▶ _EXERCISE PROMPT_
Every record should be written out exactly, with the pictures left out.

(Stored data entries)
====
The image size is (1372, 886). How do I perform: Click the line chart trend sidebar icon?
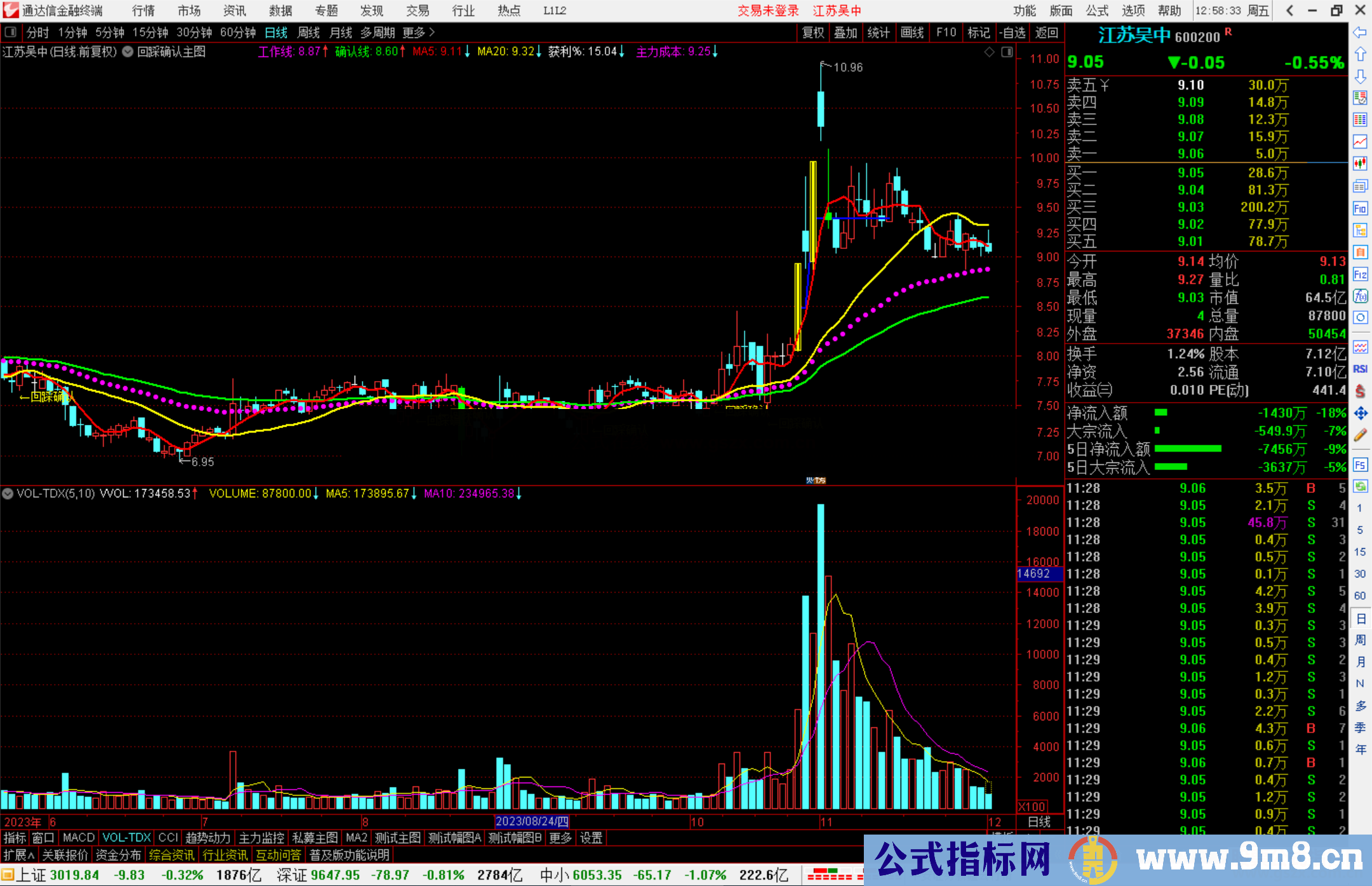coord(1360,141)
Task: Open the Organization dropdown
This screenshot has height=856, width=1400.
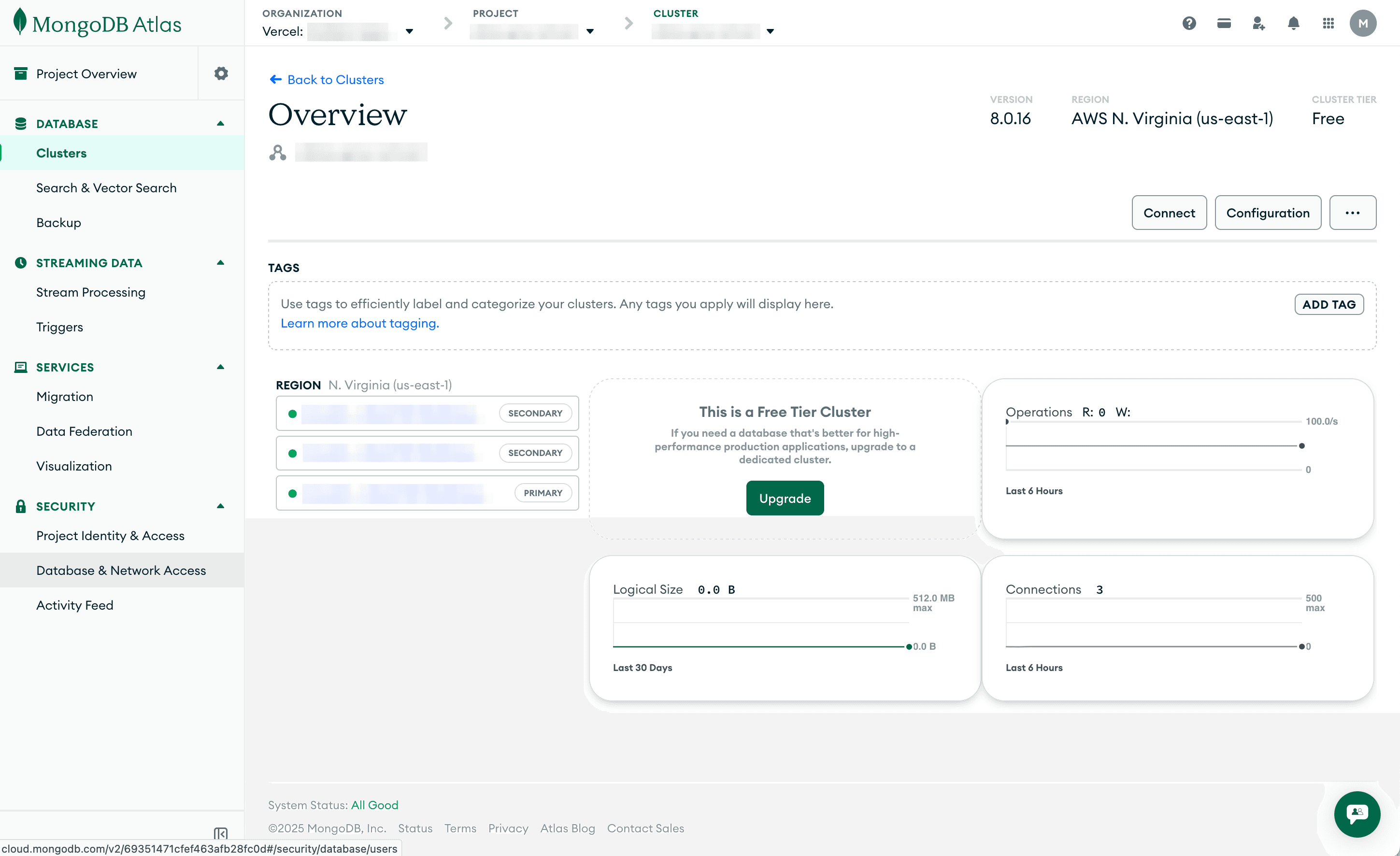Action: (x=409, y=32)
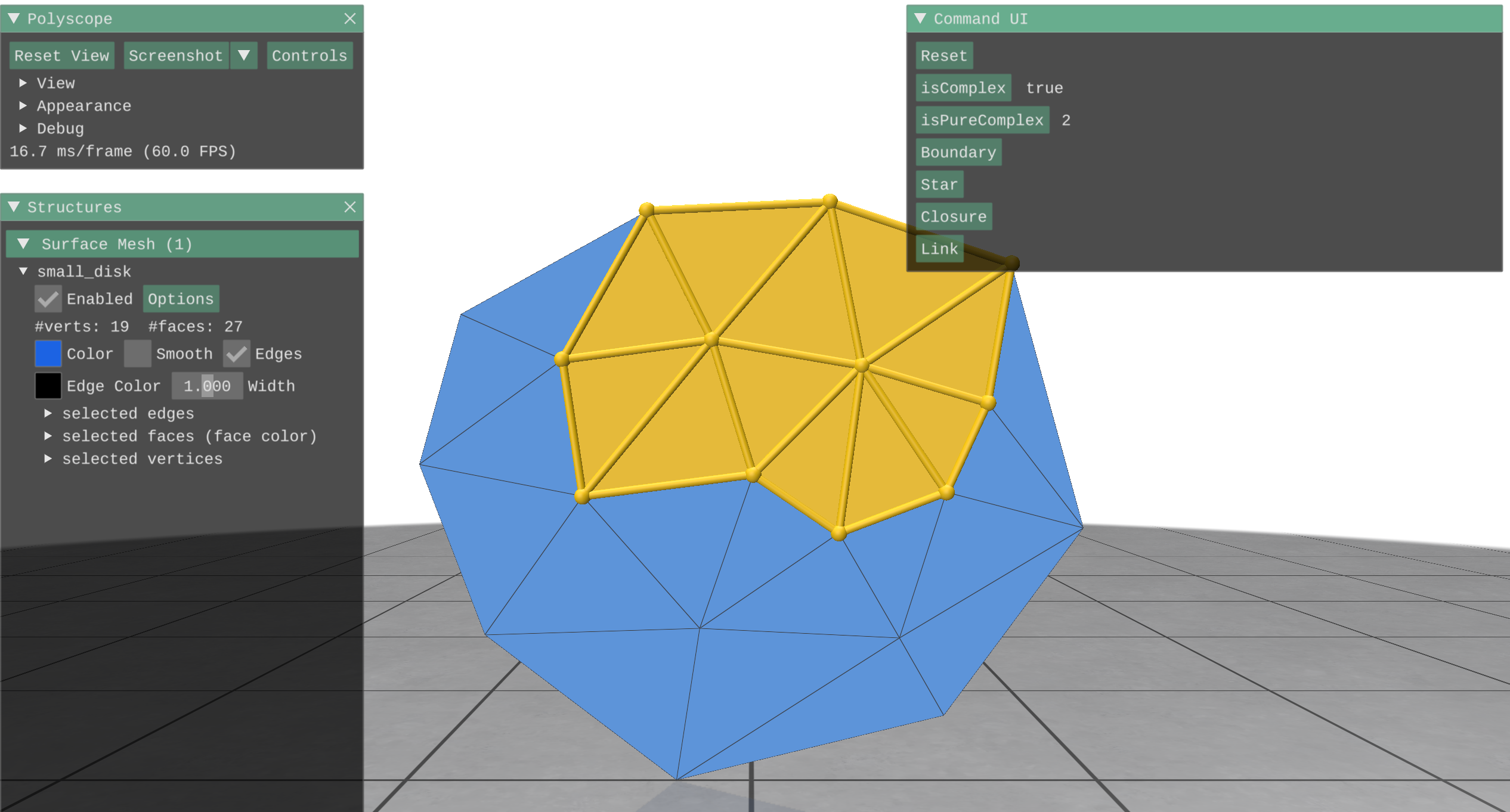The image size is (1510, 812).
Task: Run the Closure command
Action: pos(954,216)
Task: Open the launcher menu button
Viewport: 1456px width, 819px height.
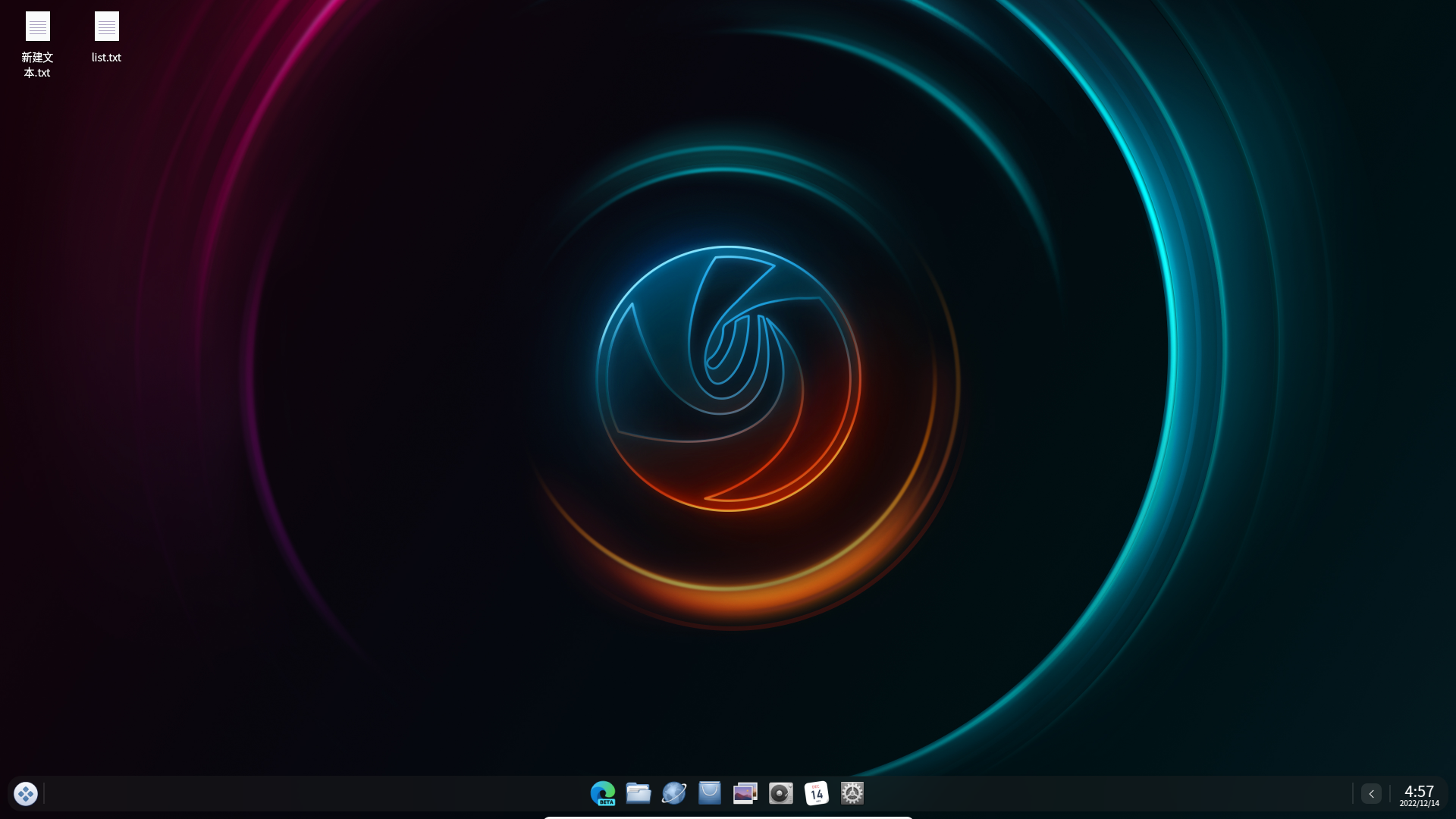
====
▶ _ANSWER BELOW_
The image size is (1372, 886). How do I perform: Click the line chart trend sidebar icon?
coord(1360,141)
Task: Open the Organization dropdown
This screenshot has height=856, width=1400.
Action: (x=409, y=32)
The image size is (1510, 812).
Task: Run the Closure command
Action: pos(954,216)
Task: Open the launcher menu button
Viewport: 1456px width, 819px height.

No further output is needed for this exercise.